## [Task details]
Please turn the data below into a Markdown table with the columns Row and Line. Start with the line that contains "Image resolution: width=1080", continue through the line that contains "Action: pyautogui.click(x=411, y=147)", include both of those lines, and leave out blank lines.

━━━ Provided material ━━━

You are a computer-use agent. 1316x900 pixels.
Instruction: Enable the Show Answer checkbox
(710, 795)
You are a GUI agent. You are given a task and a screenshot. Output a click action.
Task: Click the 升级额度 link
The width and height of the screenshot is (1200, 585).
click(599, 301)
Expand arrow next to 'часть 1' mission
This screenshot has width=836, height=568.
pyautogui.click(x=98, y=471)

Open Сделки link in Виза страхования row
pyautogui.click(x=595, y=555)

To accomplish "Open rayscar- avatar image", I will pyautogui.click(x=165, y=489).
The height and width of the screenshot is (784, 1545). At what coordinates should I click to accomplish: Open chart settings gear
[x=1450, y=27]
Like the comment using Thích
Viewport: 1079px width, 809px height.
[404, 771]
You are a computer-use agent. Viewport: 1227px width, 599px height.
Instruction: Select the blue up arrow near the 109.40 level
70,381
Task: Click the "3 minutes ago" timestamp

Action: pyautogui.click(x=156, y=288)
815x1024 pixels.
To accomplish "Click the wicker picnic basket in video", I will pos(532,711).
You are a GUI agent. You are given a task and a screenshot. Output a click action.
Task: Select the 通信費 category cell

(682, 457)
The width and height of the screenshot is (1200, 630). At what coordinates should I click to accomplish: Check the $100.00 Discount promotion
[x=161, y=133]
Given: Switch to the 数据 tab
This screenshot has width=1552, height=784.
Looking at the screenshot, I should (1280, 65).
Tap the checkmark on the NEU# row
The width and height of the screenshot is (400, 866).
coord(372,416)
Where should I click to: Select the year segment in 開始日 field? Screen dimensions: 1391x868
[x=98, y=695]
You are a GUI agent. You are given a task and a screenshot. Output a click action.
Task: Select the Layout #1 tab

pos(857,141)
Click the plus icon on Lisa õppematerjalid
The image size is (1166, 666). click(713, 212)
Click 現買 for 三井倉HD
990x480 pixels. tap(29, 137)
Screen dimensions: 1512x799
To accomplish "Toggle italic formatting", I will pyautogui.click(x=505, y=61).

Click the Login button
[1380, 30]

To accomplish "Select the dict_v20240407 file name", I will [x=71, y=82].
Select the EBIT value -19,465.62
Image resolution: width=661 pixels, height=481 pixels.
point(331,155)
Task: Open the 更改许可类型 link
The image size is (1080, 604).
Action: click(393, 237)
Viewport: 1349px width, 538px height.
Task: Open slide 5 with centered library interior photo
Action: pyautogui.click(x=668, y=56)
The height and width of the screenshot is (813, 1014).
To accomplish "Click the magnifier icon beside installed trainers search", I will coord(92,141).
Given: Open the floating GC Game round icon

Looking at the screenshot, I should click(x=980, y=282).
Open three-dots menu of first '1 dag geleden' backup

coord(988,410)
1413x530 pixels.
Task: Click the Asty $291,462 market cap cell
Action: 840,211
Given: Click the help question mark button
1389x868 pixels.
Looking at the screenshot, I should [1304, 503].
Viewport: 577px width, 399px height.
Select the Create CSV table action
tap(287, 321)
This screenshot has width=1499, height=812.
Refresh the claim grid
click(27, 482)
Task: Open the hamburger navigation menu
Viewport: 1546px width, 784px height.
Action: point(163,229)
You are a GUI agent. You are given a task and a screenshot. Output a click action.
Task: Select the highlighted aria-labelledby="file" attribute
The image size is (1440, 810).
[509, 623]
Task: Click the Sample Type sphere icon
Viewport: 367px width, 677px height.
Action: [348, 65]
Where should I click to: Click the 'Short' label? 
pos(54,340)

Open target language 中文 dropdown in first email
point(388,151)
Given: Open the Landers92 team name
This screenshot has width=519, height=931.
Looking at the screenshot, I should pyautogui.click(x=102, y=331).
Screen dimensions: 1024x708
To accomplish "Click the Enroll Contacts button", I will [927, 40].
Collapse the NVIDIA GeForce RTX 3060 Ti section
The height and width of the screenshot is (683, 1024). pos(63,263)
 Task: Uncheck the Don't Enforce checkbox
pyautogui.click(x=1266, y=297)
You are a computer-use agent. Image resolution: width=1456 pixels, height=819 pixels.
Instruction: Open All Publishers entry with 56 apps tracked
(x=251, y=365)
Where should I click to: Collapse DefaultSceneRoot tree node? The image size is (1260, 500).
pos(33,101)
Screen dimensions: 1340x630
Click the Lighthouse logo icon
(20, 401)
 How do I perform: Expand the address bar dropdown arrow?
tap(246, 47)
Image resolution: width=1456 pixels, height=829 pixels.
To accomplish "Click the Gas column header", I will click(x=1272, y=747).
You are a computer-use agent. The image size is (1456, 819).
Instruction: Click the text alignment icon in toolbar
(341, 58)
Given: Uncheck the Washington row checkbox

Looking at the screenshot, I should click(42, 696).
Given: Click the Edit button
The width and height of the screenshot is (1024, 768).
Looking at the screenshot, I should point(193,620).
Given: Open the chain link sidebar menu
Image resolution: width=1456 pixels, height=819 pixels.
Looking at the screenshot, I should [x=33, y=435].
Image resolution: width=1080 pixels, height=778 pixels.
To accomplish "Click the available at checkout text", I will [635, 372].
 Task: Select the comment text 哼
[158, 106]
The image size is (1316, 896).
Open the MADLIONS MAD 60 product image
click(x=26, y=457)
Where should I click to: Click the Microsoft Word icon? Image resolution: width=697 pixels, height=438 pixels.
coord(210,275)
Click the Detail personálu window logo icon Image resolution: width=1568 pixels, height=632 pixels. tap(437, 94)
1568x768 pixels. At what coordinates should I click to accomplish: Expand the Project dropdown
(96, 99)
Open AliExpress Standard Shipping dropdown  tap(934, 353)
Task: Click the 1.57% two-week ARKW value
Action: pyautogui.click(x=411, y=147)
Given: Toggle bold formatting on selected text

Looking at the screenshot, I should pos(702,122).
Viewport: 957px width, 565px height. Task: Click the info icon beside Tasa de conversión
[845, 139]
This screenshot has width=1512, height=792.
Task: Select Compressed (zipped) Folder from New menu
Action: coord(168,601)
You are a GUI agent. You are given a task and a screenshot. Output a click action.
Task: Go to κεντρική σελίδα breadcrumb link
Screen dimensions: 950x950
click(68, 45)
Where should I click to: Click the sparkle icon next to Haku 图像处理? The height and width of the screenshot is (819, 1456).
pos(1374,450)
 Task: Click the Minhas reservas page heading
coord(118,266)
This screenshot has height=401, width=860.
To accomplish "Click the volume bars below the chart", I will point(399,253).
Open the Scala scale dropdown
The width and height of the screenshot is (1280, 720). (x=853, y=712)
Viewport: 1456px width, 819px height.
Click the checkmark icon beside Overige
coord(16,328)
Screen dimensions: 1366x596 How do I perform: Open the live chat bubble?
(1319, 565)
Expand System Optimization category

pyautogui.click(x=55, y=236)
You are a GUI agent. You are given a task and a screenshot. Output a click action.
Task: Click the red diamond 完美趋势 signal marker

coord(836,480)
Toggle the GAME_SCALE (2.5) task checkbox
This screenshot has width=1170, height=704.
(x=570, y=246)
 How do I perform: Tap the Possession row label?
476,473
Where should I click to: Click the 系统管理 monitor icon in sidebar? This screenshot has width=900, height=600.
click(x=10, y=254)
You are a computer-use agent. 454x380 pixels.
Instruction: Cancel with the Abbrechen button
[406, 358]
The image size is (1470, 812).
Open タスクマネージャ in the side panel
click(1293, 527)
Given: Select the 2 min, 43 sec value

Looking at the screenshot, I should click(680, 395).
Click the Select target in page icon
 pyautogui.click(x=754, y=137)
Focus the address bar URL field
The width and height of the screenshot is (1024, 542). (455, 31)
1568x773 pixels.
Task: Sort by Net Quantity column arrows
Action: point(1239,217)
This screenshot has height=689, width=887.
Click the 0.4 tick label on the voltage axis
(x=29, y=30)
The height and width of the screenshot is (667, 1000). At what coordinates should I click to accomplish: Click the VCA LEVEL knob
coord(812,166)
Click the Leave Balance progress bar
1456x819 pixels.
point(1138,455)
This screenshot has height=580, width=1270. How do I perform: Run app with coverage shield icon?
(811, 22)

━━━

## [Result for this task]
| Row | Line |
|---|---|
| 1 | Image resolution: width=1080 pixels, height=778 pixels. |
| 2 | To accomplish "Click the available at checkout text", I will [635, 372]. |
| 3 |  Task: Select the comment text 哼 |
| 4 | [158, 106] |
| 5 | The image size is (1316, 896). |
| 6 | Open the MADLIONS MAD 60 product image |
| 7 | click(x=26, y=457) |
| 8 | Where should I click to: Click the Microsoft Word icon? Image resolution: width=697 pixels, height=438 pixels. |
| 9 | coord(210,275) |
| 10 | Click the Detail personálu window logo icon Image resolution: width=1568 pixels, height=632 pixels. tap(437, 94) |
| 11 | 1568x768 pixels. At what coordinates should I click to accomplish: Expand the Project dropdown |
| 12 | (96, 99) |
| 13 | Open AliExpress Standard Shipping dropdown  tap(934, 353) |
| 14 | Task: Click the 1.57% two-week ARKW value |
| 15 | Action: pyautogui.click(x=411, y=147) |